Les procès, mauvaise publicité pour les majors ?

Par C.A., le 12 septembre 2003 à 10h52 , mis à jour le 12 septembre 2003 à 11h18

En poursuivant des particuliers qui échangent des fichiers grâce aux logiciels de peer-to-peer, les majors du disque ne risquent-elles pas de se mettre à dos leurs consommateurs ? Aux Etats-Unis, beaucoup le pensent, même si Kaaza pourrait aussi souffrir de cette campagne.

RIAA © INTERNE

Ce sont des collégiens, des personnes âgées, des professeurs d'université, des cadres, des gens comme vous et moi. 261 personnes poursuivies depuis lundi par la RIAA, syndicat des majors du disque, pour avoir téléchargé et partagé des centaines de fichiers protégés par copyright via des logiciels comme Kaaza, Grokster ou Morpheus. Ils risquent d'avoir à payer jusqu'à 150 millions de dollars de réparation, la loi autorisant la RIAA à réclamer 150,000 dollars par œuvre partagée.

 
La RIAA se sent soutenue
Pour se défendre contre les critiques, la RIAA a publié les résultats d'un sondage selon lequel 52% des consommateurs de musique soutiennent son action.
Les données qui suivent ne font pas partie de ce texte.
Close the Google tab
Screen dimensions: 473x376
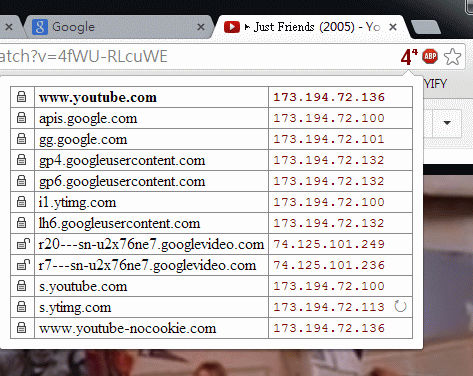click(x=201, y=27)
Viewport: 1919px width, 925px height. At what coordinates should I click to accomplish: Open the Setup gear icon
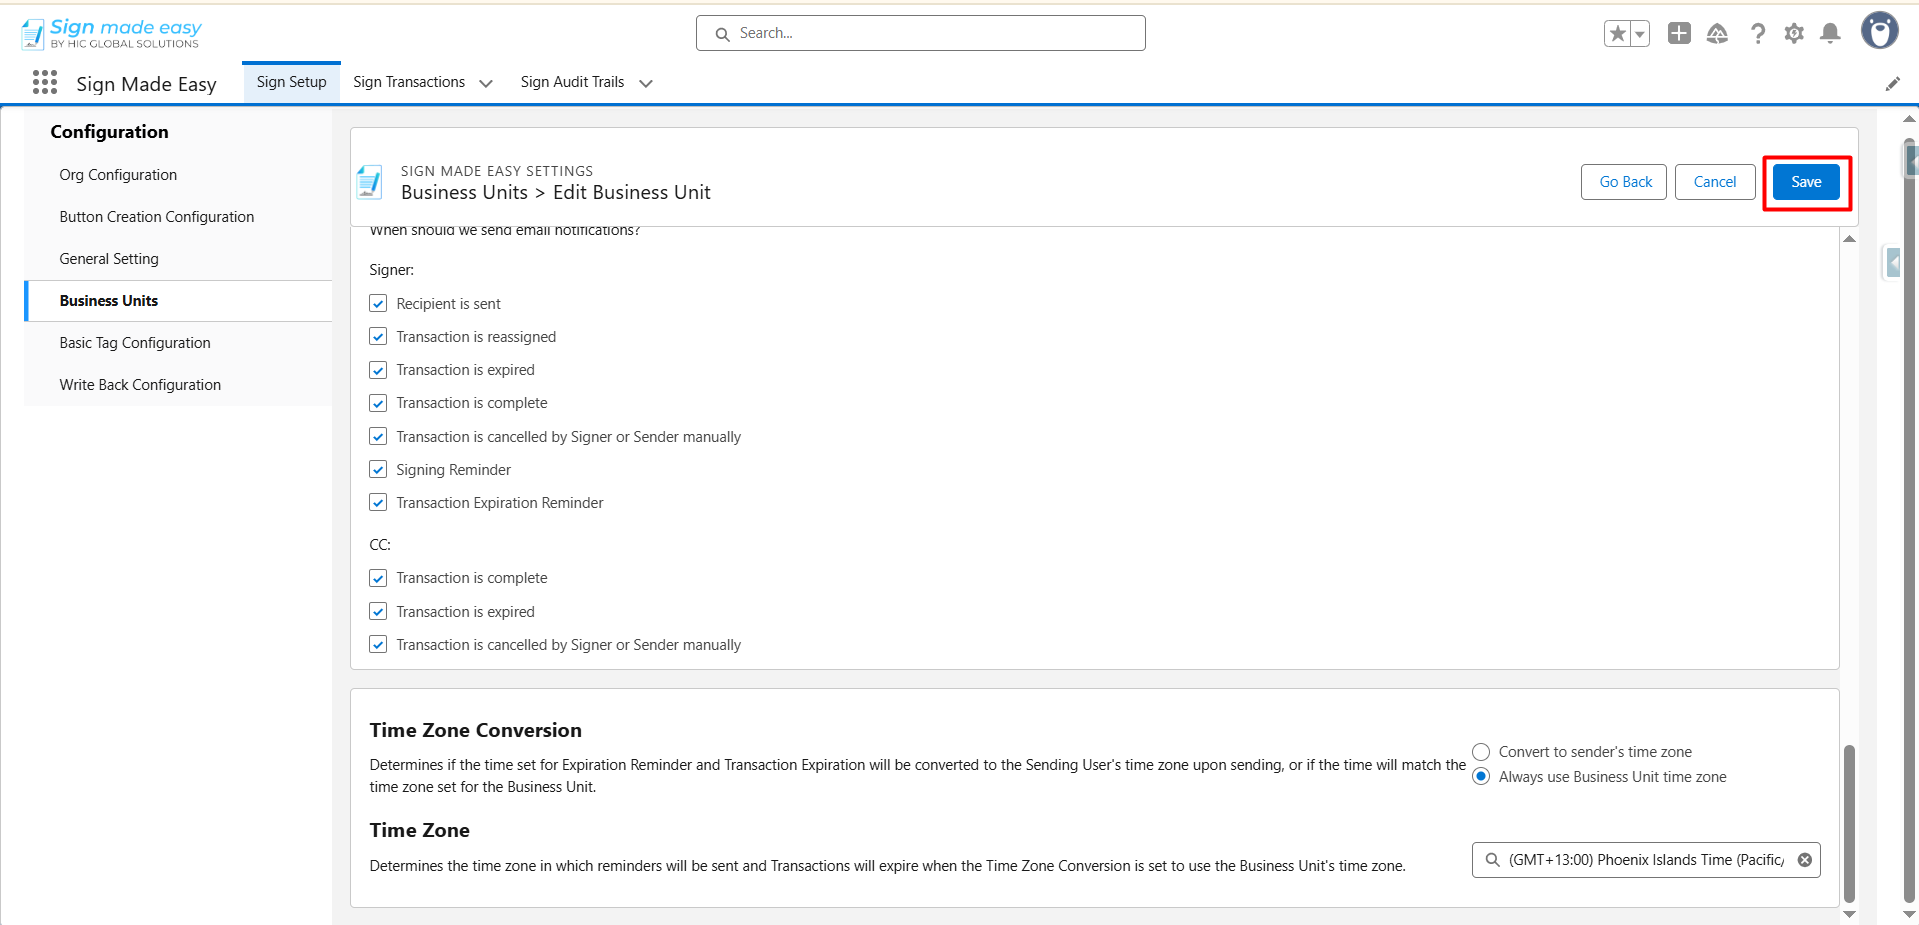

Seulement, ce sondage a été réalisé avant que les premiers procès soient lancés..
Depuis le début de la semaine, l'affaire fait grand bruit, surtout depuis la médiatisation du premier règlement "à l'amiable", qui a vu une mère de famille payer 2,000$ pour se faire pardonner les échanges de sa fille de 12 ans (voir notre article d'hier). Et nombreux sont ceux qui se demandent si cette action des majors ne va pas se retourner contre elles.
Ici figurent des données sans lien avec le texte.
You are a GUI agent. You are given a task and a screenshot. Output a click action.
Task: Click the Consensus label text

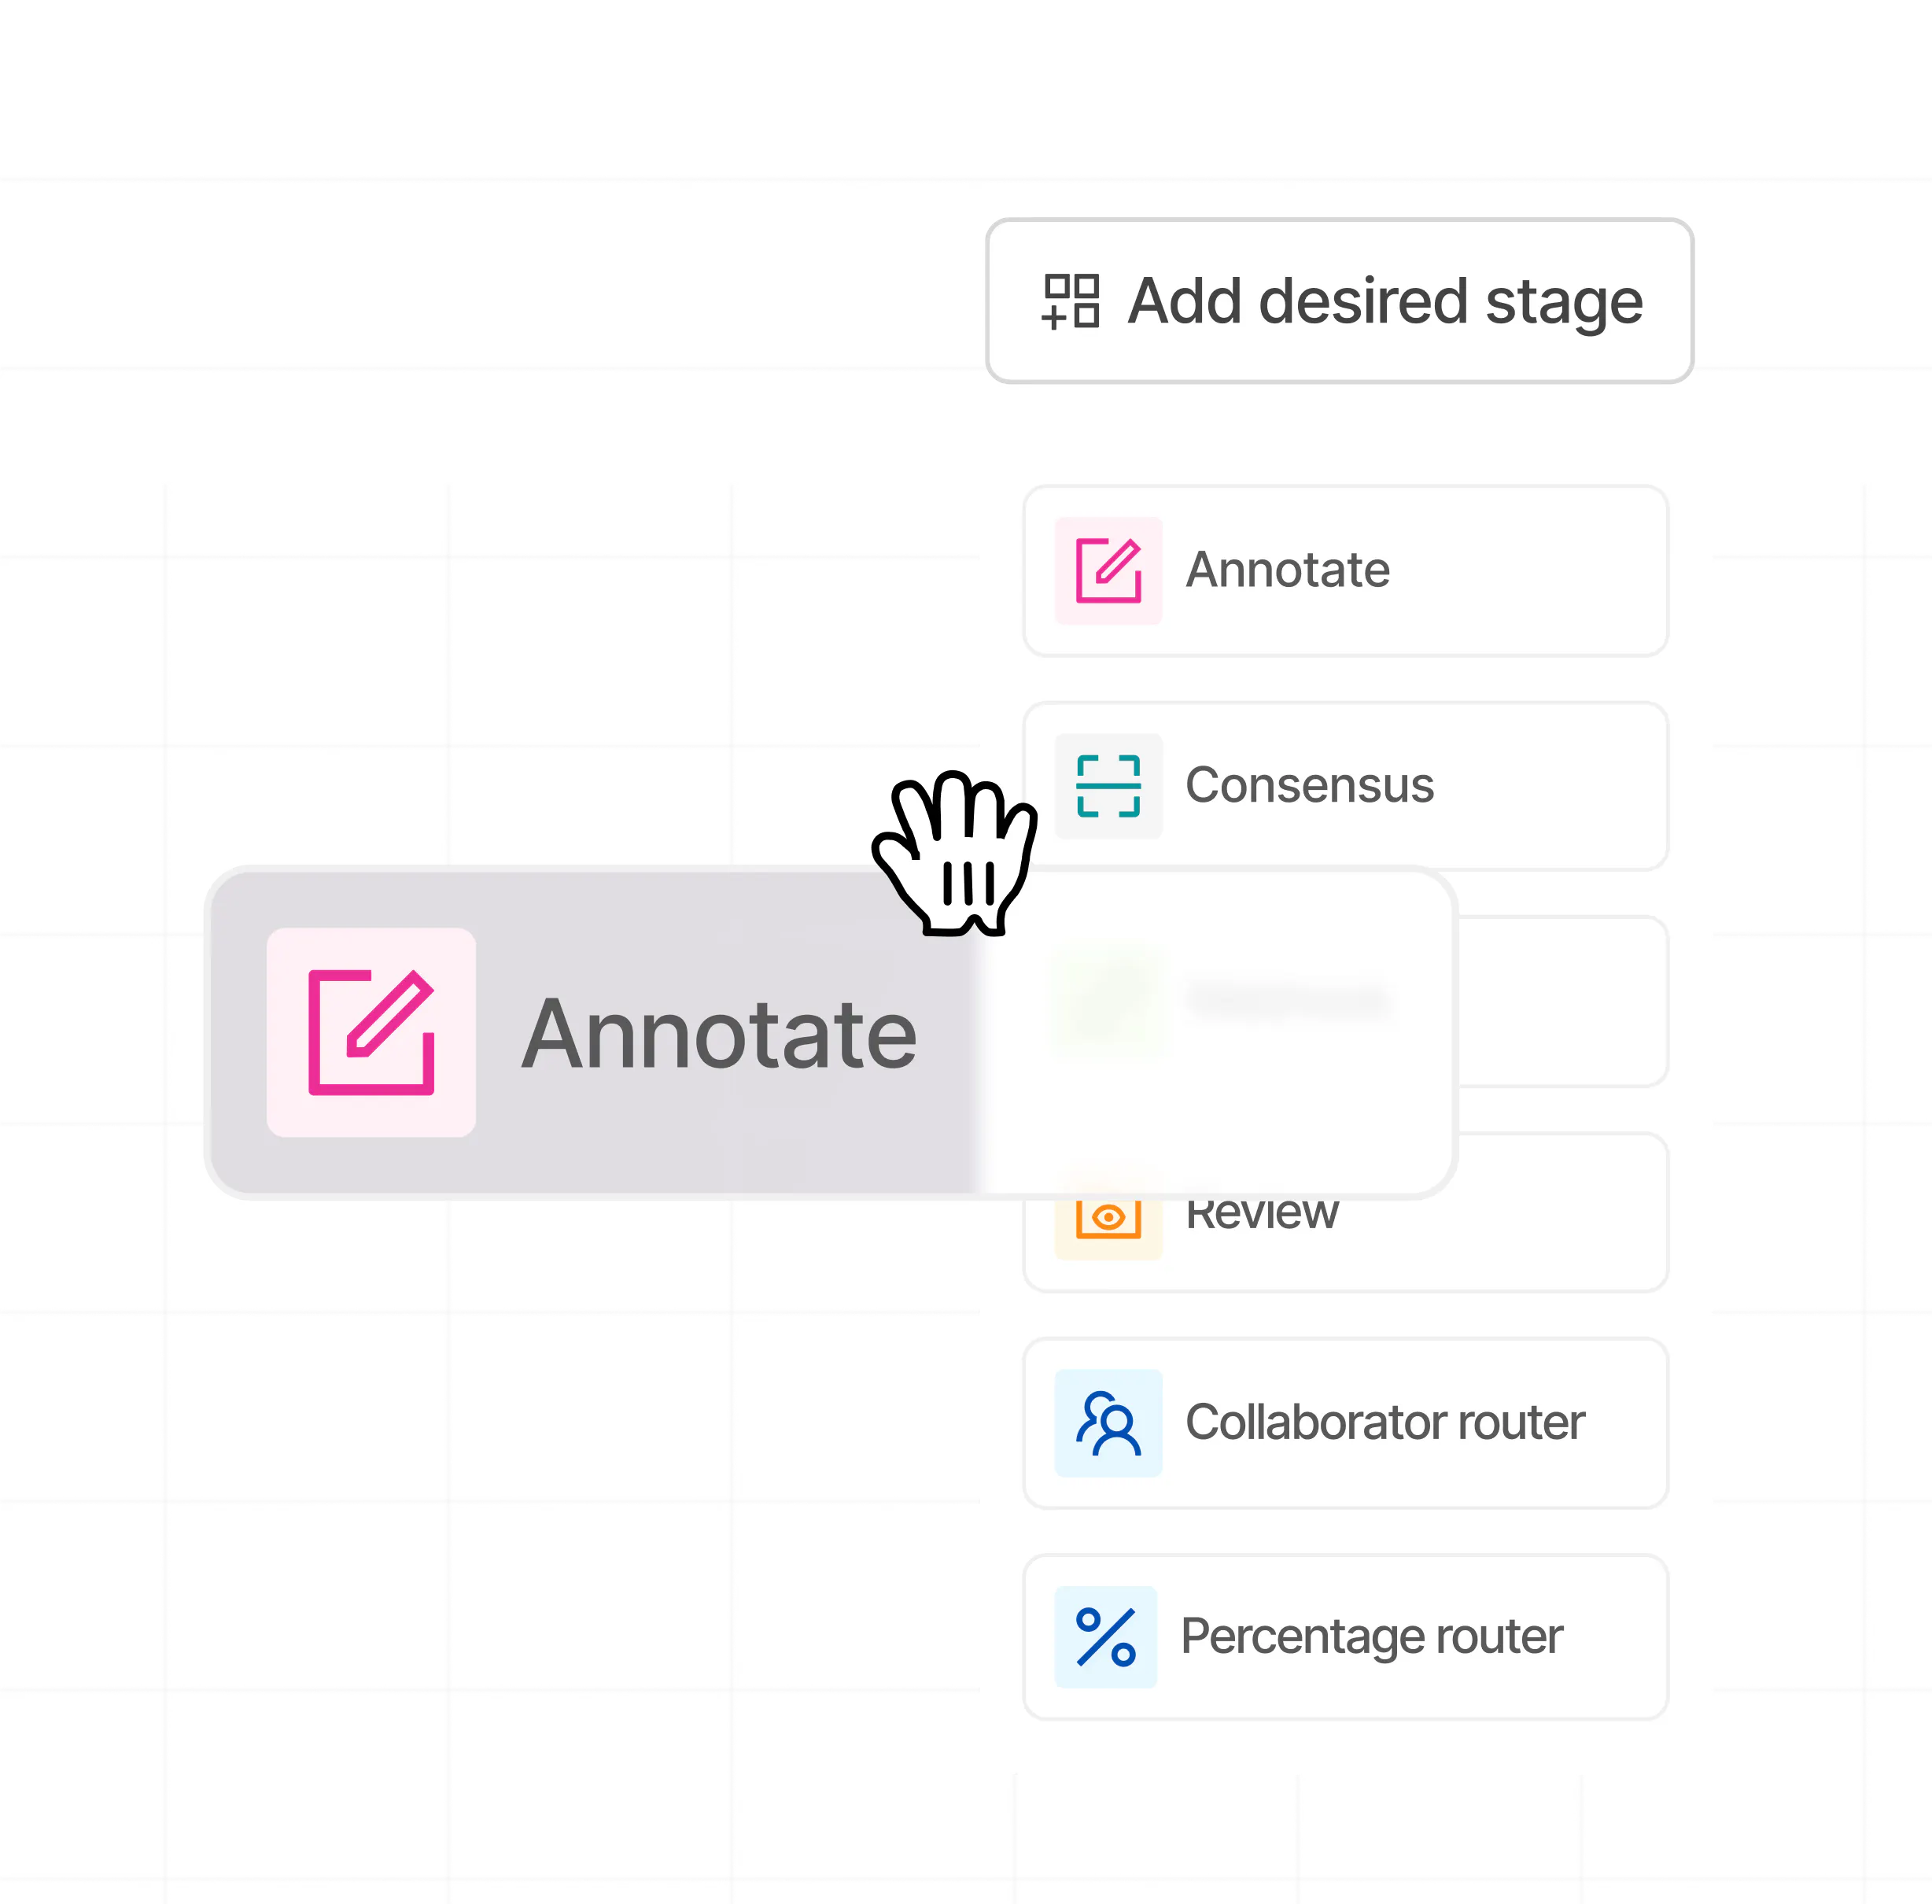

Dans le Globe and Mail, un éditorialiste condamne cette pratique "stupide" et "arbitraire" qui consiste à "criminaliser le comportement des clients qui ne viennent plus acheter vos produits". Le New York Times souligne pour sa part que les majors sont conscientes que le piratage est loin d'être le seul responsable des mauvaises ventes de CD.

Commentant le droit alloué aux majors d'aller scruter les disques durs des utilisateurs, le fournisseur d'accès Verizon a jugé mardi que "la loi accorde des pouvoirs littéralement hallucinants à n'importe qui se disant propriétaire d'un droit d'auteur". Et plusieurs fonds se sont montés pour aider la mère de la petite Brianna à régler le montant des réparations réclamées par la RIAA.

La campagne ne redore pas le blason des majors, certes, mais il pourrait également faire bien du mal à Kaaza. Parmi les 261 personnes poursuivies, nombreuses sont celles qui ont déclaré croire que la pratique était légale : elles avaient en effet payé 29,90 $ pour télécharger la version la plus avancée de Kaaza. Mauvaise foi ou non ? Peu importe, le logiciel risque également de voir son image dégradée auprès de ses potentiels "clients". Ce serait une petite victoire pour la RIAA.

Bientôt en France ?

Dans une interview accordée au Figaro, Marc Guez, président de la SCPP (société civile des producteurs phonographiques) , n'exclut pas un recours futur à des procès contre les particuliers.  «Nous serions contraints de changer de stratégie en attaquant les particuliers si on ne nous donne pas les moyens d'agir», déclare-t-il.